Strengths of this study are the sample size and the extensive phenotyping, allowing adjustment for multiple potential confounding factors and investigation of multiple subgroup analyses. Moreover, we directly assessed VAT and hepatic triglyceride by MRI and 1H-MRS in a relatively large subsample of the study population. The DHD-index is a measure of adherence to the current (2015) Dutch dietary guidelines and reflects the whole diet as it includes multiple food group based components. Multiple improvements have been made compared with the previous 2006 guidelines and DHD-index. For example, fruit juices are now no longer included in the fruit component bur rather in the sweetened beverages component, and whereas the previous guidelines focused on saturated fat without taking the source into account, the new index includes a component on the solid to liquid fat ratio.

A limitation of our study is that dietary intake of food products is measured with a self-administered FFQ, making it prone to measurement error. Potential social desirability might have overestimated the average score. Although this might have affected associations with TBF, it is less likely that this would affect associations with visceral fat or liver fat because people are not aware of the amount of visceral fat or liver fat they have. Moreover, TBF has been estimated using BIA with the Tanita FF BIA system. Although it has been suggested that FF BIA might give an overestimation of the amount of fat mass [38], another study found a strong correlation (r = 0.84) between foot-to-foot and hand-to-foot BIA with regards to TBF percentages [18]. Furthermore, a strong correlation (r = 0.89) was also found in a study comparing resistance measurements provided by FF BIA with measurements from dual-energy X-ray absorptiometry and underwater weighing [39]. In addition, the population of this study predominantly consisted of Caucasian, middle-aged participants, so results should be confirmed in other age and ethnic groups. However, a large prospective cohort study conducted in the South-eastern part of the United States showed that associations between adherence to the Dutch Guidelines for Americans as assessed by the HEI-2010 were similar between African-Americans and whites [40]. As the FFQ used in our study did not contain complete information on certain food items, we had to make several assumptions in order to calculate the 2015 DHD-index.

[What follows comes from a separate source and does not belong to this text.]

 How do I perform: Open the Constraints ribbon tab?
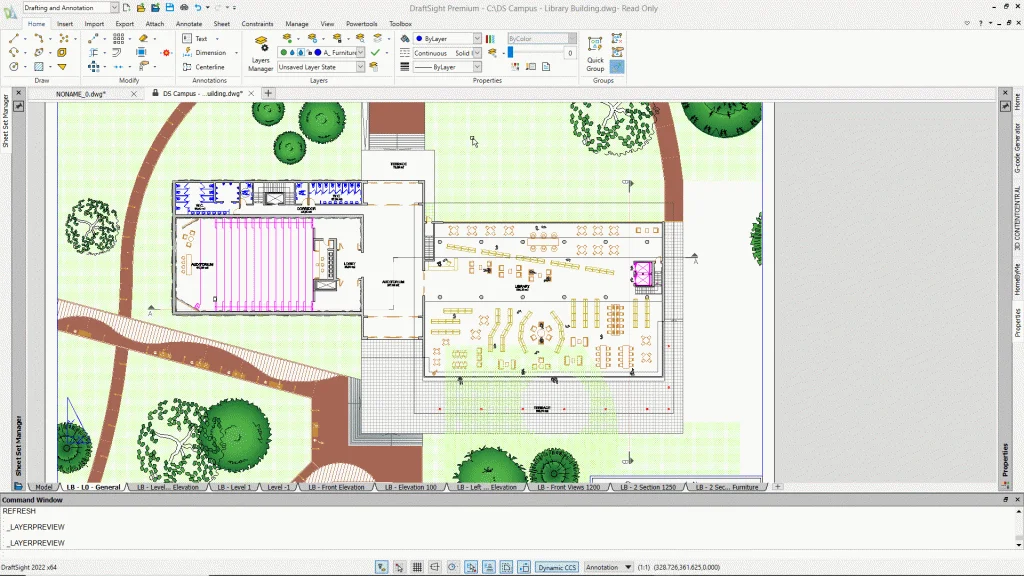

For example, we could not make a distinction between salted and unsalted nuts. As a result, salted nuts and beer nuts are now included in this component, which could have influenced the results. Moreover, the wholegrain component is now only based on breakfast cereals, which may therefore result in measurement error. Lastly, the observational cross-sectional design of this study precludes causal inference.

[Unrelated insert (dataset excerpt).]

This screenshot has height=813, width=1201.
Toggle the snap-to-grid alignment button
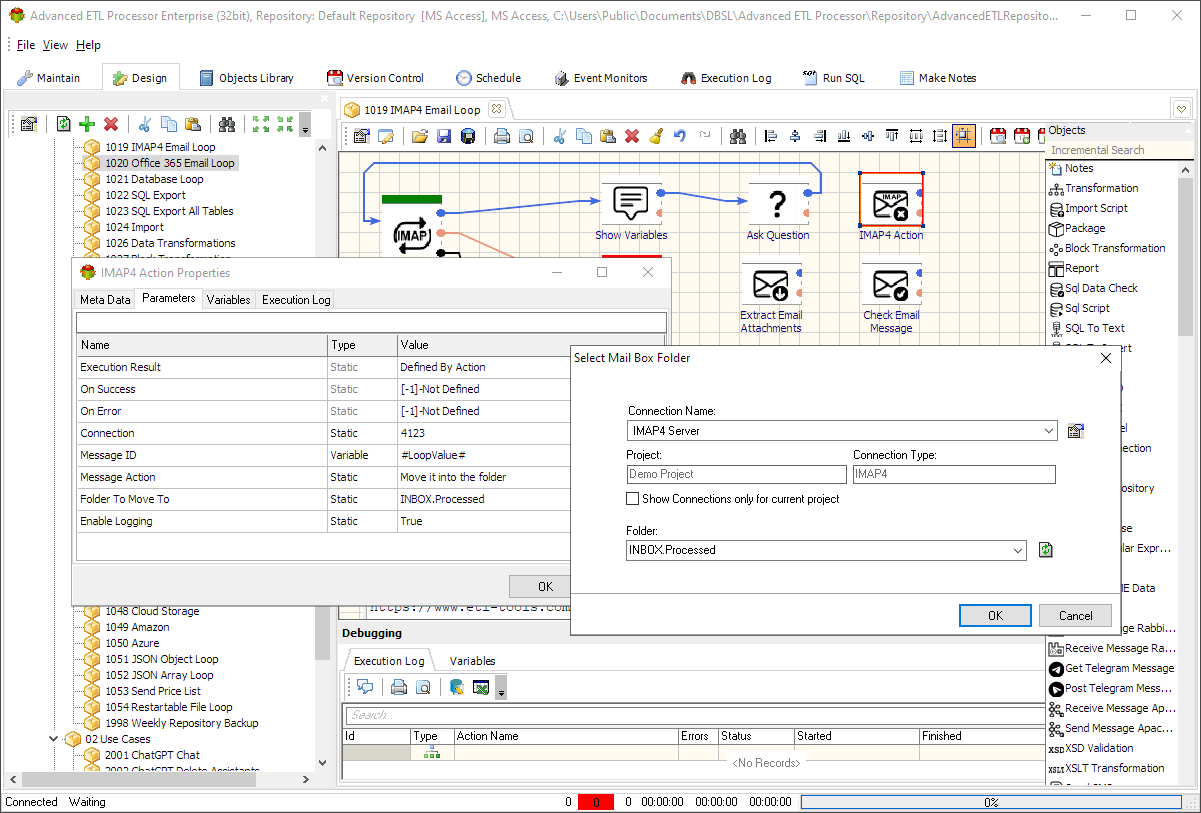[964, 135]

Whereas the associations with visceral fat and liver fat content may seem weak, it must be noted that an increase of 10 points on the DHD-index can be easily accomplished and the results might therefore be considerably relevant in general practice. For example, consumption of one apple and one cup of broccoli per day extra adds up to a 10 points higher DHD-index, which was associated with more than 2 cm2 less visceral fat. As previous results has shown that visceral fat and liver have been associated with insulin resistance, metabolic risk factors, and cardiovascular disease [3,4,5,6], adherence to the Dutch Guidelines for a Healthy Diet might ultimately be associated with a decreased risk of developing insulin resistance or cardiovascular disease, although direct and exact translation to disease risk remains difficult.

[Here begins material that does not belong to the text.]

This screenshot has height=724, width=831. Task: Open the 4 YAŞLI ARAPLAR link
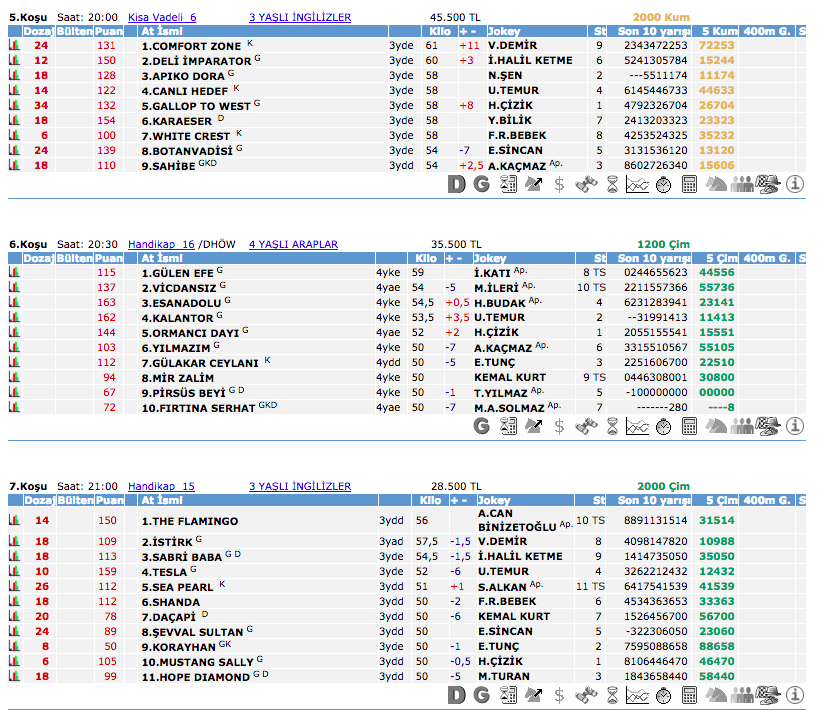click(293, 244)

In conclusion, in this population-based study in middle-aged men and women, adherence to the Dutch Guidelines for a Healthy Diet from 2015 as assessed by the DHD-index, was associated with less TBF, but also specifically with less visceral fat and liver fat. These associations do not seem driven by one component in particular, indicating the importance of an overall healthy lifestyle to prevent cardiometabolic disorders. These findings might contribute to better understanding of the mechanisms underlying associations between dietary habits and cardiometabolic diseases. Future intervention studies are therefore needed to assess whether, and to what extent, changes in a person’s lifestyle can specifically influence visceral fat and liver fat and thereby reduce the risk of cardiometabolic diseases.